Some of Power’s early foreign policy assignments were met with criticism in connection with what has been called Obama’s “apology tour,” after Obama himself spoke about past American mistakes. And if the intent of those efforts, whether by Power or Obama, was to grovel at the feet of less powerful nations, then those efforts were surely wrong. That’s not the purpose Obama touted, nor does Power, and predictably, Power speaks largely in positive terms about Obama’s foreign policies, though she disagreed strongly with his tepid handling of the Syrian turmoil. Despite that disagreement, she and her husband remained close friends with Obama.

Judging foreign policy is way over my pay grade, but reading about it did remind me of questions I’ve pondered many times.

First, America claims to be a Christian nation. The spiritual core of Christianity says all have sinned, and forgiveness can only come through acknowledging those sins. Theoretically then, a truly Christian nation would, as a basis of foreign policy, acknowledge its transgressions and seek forgiveness. It seems that Christians, of all people, would understand the morally required repentant underpinnings of such intentions.

Politically, that understanding didn’t happen.

Second, an age-old question asks: by which should we be judged — our intentions, our actions, or results of our actions? Samantha Power faced this question directly when visiting the African nation of Cameroon, where the vicious Islamic group Boko Haram was active. When Power side-tripped to meet actual victims, a vehicle from her UN caravan struck and killed a child from the crowds along a crude roadway. If she had stayed on the prescribed route, it wouldn’t have happened.

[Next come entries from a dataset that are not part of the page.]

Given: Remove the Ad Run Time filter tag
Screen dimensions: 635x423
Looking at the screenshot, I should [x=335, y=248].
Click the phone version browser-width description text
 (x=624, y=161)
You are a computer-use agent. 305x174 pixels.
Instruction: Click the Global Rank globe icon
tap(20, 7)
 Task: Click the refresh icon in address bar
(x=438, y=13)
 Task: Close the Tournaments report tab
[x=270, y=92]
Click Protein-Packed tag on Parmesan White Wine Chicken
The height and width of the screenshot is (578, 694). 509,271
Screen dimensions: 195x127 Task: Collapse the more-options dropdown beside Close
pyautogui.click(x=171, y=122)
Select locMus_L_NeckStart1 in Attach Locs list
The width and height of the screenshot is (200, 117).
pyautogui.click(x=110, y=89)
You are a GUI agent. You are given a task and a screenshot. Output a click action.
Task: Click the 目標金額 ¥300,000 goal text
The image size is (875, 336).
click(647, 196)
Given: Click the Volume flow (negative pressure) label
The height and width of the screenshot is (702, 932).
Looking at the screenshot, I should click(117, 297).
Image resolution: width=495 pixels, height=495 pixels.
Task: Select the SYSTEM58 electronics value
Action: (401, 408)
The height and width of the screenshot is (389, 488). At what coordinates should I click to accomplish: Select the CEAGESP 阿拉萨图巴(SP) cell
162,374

Power, herself a mother of two, nearly went to pieces over the incident. Her intentions in seeking first-hand information were admirable, but her actions were impulsive, while the consequences of her actions were embarrassing for the U.S. and tragic for that Cameroon family.

Third, 18th-century political writers dealt with these questions by insisting that the American republic needed to be “virtuous.” They didn’t necessarily mean sinless or wimpy, either in action or policy. They meant that the nation should always seek to do the moral thing first. Being “first among nations” then, would mean first in moral intentions rather than first by material results.

Power’s career started as a political outsider. Later, as an insider, she used her influence aggressively to favor the oppressed over the powerful, a conviction she developed as a young journalist covering genocide in Bosnia. She pushed Obama in the same direction. Thus, it would be hard to fault her moral intentions. Diplomats with her intentions give the U.S. the worldwide respect we need.

It’s easy for citizens to sit safe at home and judge whether any president, ambassador or other foreign policy leader does the “right” thing, since we have no personal influence on policy results, nor for national security, the wild card which trumps any other considerations.

Yet for presidents and private citizens alike, always in the background there lurks that nagging truism that if our intent is that material results come first, then there would be no virtue and nothing unique in being American. We’d be just like everyone else – an unrepentant, amoral, arrogant and arbitrary political body mud wrestling for the best deal.

Samantha Power represented our better side. Her book reads well during the current troubles in diplomatic circles.